The Slippery Slope

Photo by averie woodard on Unsplash

First of all, it’s important to understand that the potbound predicament is no respecter of age. The very tendrils that you have yourself grown into the soil around you can stifle you at any stage of your life: young, old, middle-aged, retired, at the peak of personal achievement or at the apogee of a professional career. For many people, the descent into becoming potbound is a perniciously gradual process, a continuous drip-drip accumulation of apparently minor issues. Although the realisation of the full extent of potbound damage may come as a sudden shock, rather like the dramatic demise of a majestic oak that no one realised was riddled with rot, it is not the focus of this book to deal with the aftermath of unexpected, cataclysmic events such as those occasioned by life-changing accidents or injuries. Although such tragic reversals may generate similar feelings and require similar solutions, the potbound phenomenon is a malaise that creeps up over time. Often the damage being done is so stealthy and surreptitious that you’re unaware of the harm being wrought and fail to spot the well-camouflaged signs until they’ve made quite serious inroads. You may, for instance, have sought refuge in sticking your head in the sand and successfully managed to ignore the fact that your innate tendency to grow and develop has somehow been arrested. Or perhaps you’ve never had the time to notice that instead of continuing to flourish and blossom, you’ve actually started to wilt and wither.

 Of course, it’s easy to identify that things aren’t working when you’re dealing with inanimate objects. Even dug in deep beneath the most substantial sand dune, most of us would still recognise when the boiler has exploded, the laptop has crashed or that we’ve just dropped our smartphone in a puddle, smashed the screen, and reversed over it with the car for good measure. It’s far more difficult to establish that there’s something seriously amiss when we’re considering a lifelong career, an intimate relationship or some other profoundly personal situation. When we find ourselves confronted with a complex set of circumstances, it’s often hard to separate what’s important and what’s not.

When we find ourselves confronted with a complex set of circumstances, it’s often hard to separate what’s important and what’s not.

If you struggle to get out of bed to go to work one grim winter’s morning, does that immediately mean that you should call it a day and quit your job? If your partner squeezes toothpaste from the middle of the tube, cracks his knuckles while watching television, or consistently taps the top of his boiled egg in that irritating fashion, does that necessarily warrant a call to the divorce lawyer? Maybe. Maybe not. Perhaps none of these seemingly nebulous niggles would be sufficient in themselves to trigger a dramatic change of direction, but they might gradually lead you to a tipping point, or alert you to a more fundamental issue that you haven’t yet admitted or identified. It’s not the knuckle-cracking or the murderous urges in themselves, but it’s the way they add up to a dangerous accumulation of repressed feelings.

None of us wants to fall at the next hurdle, but how do you know when you’re flogging a dead horse?

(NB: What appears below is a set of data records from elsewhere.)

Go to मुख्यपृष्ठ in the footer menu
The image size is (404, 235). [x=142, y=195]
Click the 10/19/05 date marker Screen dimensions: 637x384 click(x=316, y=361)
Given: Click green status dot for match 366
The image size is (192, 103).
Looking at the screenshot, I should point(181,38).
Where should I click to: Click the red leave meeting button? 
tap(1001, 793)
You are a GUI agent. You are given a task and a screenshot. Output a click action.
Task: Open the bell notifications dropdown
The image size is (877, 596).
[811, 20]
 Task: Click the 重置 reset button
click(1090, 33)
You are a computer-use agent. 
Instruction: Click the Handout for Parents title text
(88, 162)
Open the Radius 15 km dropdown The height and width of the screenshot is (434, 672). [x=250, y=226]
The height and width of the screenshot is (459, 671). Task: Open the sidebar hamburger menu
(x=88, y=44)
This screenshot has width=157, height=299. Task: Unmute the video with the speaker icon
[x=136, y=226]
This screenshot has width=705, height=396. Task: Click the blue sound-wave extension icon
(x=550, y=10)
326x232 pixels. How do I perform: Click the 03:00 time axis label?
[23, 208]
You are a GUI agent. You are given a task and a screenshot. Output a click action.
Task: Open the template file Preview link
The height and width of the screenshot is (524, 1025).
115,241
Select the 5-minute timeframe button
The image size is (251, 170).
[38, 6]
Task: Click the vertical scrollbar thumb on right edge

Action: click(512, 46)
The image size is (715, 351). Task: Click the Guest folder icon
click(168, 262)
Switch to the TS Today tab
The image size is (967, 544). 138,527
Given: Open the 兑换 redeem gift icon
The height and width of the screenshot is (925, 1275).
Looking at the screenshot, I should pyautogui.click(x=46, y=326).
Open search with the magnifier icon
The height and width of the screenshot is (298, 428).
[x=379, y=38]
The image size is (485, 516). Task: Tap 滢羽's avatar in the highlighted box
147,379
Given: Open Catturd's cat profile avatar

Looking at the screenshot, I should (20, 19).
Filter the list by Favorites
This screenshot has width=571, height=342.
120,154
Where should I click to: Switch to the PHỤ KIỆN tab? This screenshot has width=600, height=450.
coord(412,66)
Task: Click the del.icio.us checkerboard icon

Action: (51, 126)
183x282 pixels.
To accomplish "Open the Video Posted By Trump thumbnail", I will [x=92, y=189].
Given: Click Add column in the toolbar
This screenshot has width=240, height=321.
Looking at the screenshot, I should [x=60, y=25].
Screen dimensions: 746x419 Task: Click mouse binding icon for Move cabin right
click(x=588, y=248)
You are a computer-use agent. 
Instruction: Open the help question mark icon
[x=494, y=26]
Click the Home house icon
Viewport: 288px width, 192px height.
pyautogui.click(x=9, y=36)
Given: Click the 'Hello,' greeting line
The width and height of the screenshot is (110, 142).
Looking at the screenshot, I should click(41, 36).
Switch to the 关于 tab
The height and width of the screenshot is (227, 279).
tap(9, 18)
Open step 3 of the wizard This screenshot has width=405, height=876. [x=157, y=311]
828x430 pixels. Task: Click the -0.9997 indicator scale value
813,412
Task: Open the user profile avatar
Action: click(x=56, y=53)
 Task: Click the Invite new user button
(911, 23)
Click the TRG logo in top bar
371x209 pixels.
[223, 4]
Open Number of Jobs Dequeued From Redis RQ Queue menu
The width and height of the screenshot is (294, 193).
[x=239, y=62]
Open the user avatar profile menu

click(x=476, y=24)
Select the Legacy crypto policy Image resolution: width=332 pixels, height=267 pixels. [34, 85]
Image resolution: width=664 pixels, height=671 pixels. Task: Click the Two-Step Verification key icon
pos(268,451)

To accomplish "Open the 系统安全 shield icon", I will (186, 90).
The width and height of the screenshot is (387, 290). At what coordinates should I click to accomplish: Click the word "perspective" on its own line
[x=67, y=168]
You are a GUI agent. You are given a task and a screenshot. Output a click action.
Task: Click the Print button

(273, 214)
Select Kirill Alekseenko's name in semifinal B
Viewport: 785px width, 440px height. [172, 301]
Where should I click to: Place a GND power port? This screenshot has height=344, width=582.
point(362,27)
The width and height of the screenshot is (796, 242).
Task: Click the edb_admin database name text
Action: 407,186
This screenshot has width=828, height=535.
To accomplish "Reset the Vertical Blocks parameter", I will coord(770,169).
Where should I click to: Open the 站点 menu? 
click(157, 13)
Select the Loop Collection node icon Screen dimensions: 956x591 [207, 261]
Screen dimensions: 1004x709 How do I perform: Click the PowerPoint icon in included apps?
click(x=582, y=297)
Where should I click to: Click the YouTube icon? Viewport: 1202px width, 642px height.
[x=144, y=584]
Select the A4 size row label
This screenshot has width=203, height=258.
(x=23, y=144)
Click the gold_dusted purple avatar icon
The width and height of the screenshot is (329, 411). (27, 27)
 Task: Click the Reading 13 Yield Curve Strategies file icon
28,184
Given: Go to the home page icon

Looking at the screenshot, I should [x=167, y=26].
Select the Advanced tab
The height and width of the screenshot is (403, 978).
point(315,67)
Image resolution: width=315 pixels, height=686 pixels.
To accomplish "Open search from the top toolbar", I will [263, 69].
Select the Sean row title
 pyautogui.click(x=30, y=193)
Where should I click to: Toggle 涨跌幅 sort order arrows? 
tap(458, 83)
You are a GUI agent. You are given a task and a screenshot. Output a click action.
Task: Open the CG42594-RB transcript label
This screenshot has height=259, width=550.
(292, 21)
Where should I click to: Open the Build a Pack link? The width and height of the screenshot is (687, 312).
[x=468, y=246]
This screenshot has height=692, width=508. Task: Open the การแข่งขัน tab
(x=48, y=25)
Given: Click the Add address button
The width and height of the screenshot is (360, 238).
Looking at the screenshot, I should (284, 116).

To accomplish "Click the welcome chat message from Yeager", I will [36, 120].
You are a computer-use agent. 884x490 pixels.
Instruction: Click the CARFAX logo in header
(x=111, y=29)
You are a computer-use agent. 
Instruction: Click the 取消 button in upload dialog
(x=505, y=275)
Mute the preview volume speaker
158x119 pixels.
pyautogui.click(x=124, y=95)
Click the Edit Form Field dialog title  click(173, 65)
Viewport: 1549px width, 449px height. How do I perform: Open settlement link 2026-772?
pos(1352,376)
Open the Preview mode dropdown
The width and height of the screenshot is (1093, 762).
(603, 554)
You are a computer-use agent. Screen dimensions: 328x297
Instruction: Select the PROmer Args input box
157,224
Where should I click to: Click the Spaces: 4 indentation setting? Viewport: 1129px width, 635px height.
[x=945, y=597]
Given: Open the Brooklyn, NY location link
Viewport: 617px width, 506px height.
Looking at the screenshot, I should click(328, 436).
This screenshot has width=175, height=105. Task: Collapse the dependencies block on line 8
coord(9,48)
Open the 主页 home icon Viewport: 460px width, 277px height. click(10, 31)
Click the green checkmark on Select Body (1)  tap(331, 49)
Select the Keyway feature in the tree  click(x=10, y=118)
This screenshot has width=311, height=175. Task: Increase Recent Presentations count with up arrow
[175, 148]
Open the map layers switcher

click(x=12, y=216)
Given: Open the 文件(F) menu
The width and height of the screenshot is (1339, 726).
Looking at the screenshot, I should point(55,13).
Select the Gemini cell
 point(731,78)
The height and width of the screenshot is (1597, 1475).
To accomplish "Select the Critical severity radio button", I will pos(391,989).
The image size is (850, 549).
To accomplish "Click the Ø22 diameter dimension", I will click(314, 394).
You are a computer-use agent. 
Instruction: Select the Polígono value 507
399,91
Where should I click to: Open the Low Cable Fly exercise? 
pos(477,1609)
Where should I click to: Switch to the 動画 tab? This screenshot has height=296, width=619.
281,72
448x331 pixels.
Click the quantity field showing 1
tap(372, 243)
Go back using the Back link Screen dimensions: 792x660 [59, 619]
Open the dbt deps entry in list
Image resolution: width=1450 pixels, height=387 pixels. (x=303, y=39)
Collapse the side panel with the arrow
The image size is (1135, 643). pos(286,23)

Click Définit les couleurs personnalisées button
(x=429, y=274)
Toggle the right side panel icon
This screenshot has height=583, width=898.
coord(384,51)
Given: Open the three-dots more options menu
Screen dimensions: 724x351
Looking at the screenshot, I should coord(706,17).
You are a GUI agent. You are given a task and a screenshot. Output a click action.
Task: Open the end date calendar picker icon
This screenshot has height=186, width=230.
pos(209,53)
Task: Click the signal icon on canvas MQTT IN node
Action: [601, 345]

 Why are we so adept at covering up and ignoring our instincts? Perhaps part of the problem is that we’re conditioned to resist the idea that things aren’t working. From an early age we’re drip-fed the notion that, if we try hard enough, we’ll eventually overcome the problems that life throws at us. We live in a society that rightly prizes resilience, grit and perseverance. Just like previous world-war generations, we’re exhorted to pack all our troubles in our old kit bags and smile, smile, smile. Staying power, the stuff of true champions, is justifiably lauded. In such a competitive environment, no one feels comfortable looking like a quitter who hasn’t given 100 per cent commitment to the job in hand. None of us wants to fall at the next hurdle, but how do you know when you’re flogging a dead horse?

 Herein lies the rub. If you don’t learn how to ask yourself the right kind of questions, you’ll never have a hope in hell of coming up with the right kind of answers, and you risk finding yourself climbing to the top of a very impressive ladder only to discover that it’s up against the wrong wall. Or that you’ve ploughed a wonderfully straight furrow, but it’s in the wrong field. Feel free to dream up a suitably compelling metaphor to cover your own particular situation, but you get the idea: fail to question your own feelings, motivations and behaviours and you’re soon on the path to being potbound.

I believe the right questions involve the heart, as opposed to the head, far more frequently than we imagine.

 So how do we start framing the kind of questions that might deliver answers best geared to ensure our overall wellness, well-being and sense of purpose? I believe the right questions involve the heart, as opposed to the head, far more frequently than we imagine. Too often our conscious selves elect to ignore our unconscious wisdom, often at the expense of physical and mental health. Sometimes we may even be aware of this clash between our intellectual and emotional selves but we make the mistake of brushing aside our gut feelings and pushing on regardless. Far more frequently we simply fail to recognise what our heart is trying to tell us. The writing might be on the wall, but we haven’t acquired the emotional literacy to read what the message says. In the absence of some handy key to decipher the Rosetta Stone of our innermost feelings, we could be mired in our potbound predicament forever until we learn to crack our own code.